The Daily’s editorial board and I have long been firm believers in the idea that higher education holds the key to Michigan’s economic success. It is for this very reason that I am dissenting against last week’s editorial, Reinventing Michigan (10/24/2005). The editorial contains, in my opinion, numerous inconsistencies that contradict and undermine the Daily’s own stance on the economic importance of higher education. To be fair, it raised a number of good points. Unfortunately, it argued that the state should only give general funding to the University – that it should not earmark additional funding for tech departments.

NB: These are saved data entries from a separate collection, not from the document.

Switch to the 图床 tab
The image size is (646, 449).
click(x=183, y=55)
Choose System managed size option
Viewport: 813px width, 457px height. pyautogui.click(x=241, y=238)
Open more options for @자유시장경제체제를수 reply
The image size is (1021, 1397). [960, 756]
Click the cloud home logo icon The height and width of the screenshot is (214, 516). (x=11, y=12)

The main argument put forward was that investing in a liberal arts education is equally as important as investing in technological fields. The Daily argued against the state directing a portion of its higher education funding toward universities’ technological departments because “while many of today’s well-paid jobs are in scientific and technological fields, the intangible benefits of a strong liberal arts program cannot be discounted.” This argument already starts to fall apart when you consider that the same editorial supported former University President James Duderstadt’s recommendations in his report, “A roadmap to Michigan’s future.” This was the same report that also emphasized that the state’s manufacturing-based economy should be overhauled into a more technological and knowledge-based one – an economy in which the majority of new jobs would be in the information technology and engineering sectors. The report suggests raising higher education funding by 30 percent to achieve these goals. Unfortunately, given the sorry state of Michigan’s economy and finances, this is not a practical idea.
Even those who agree with Duderstadt’s report, such as K-16 Coalition spokesperson Ken MacGregor, acknowledge this; the coalition is presently lobbying for a ballot initiative to increase higher education funding by only a fraction of Duderstadt’s recommendation. Until the state gets out of its financial rut and is capable of significantly increasing higher education funding, the only practical way to realize Duderstadt’s recommendation of building a technology-based economy is through earmarked funding for departments that can help make this goal a reality.

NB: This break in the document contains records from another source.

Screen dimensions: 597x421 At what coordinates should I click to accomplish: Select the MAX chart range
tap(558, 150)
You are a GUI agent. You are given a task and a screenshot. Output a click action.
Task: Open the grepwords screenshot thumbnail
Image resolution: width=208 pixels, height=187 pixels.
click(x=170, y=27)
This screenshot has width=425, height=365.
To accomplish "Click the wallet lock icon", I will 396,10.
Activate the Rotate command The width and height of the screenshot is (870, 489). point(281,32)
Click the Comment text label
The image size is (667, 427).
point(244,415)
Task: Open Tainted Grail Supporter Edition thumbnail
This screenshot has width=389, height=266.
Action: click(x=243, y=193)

The Daily’s editorial board suggested that Michigan should emulate Massachusetts and California. These states have thriving tech-based economies that are fueled by the research done in the nation’s finest engineering universities. These economies are successful, to a large degree, because of the cutting edge research done at, and the skilled graduates produced by, the universities’ tech departments. If Michigan is to emulate these states, it would have to do so by upgrading the quality of the technological programs offered at the University. I am not suggesting that the state should neglect the University’s liberal arts program. The state has a responsibility to fund the University sufficiently so as to at least maintain the present quality of its liberal arts program. However, if the state would like to further invest in higher education through the University’s tech departments, it should be allowed – and even encouraged – to do so.
In an ideal world, the state’s finances would be healthy enough for it to increase higher education funding across the board. Unfortunately, we are not living in an ideal world – one can hardly blame lawmakers for not being able to increase higher education funding by 30 percent and balance the budget at the same time. Given the state’s bleak finances, the best option available to the state may be to invest specifically in the programs that can help to transform Michigan’s economy into one based on technology.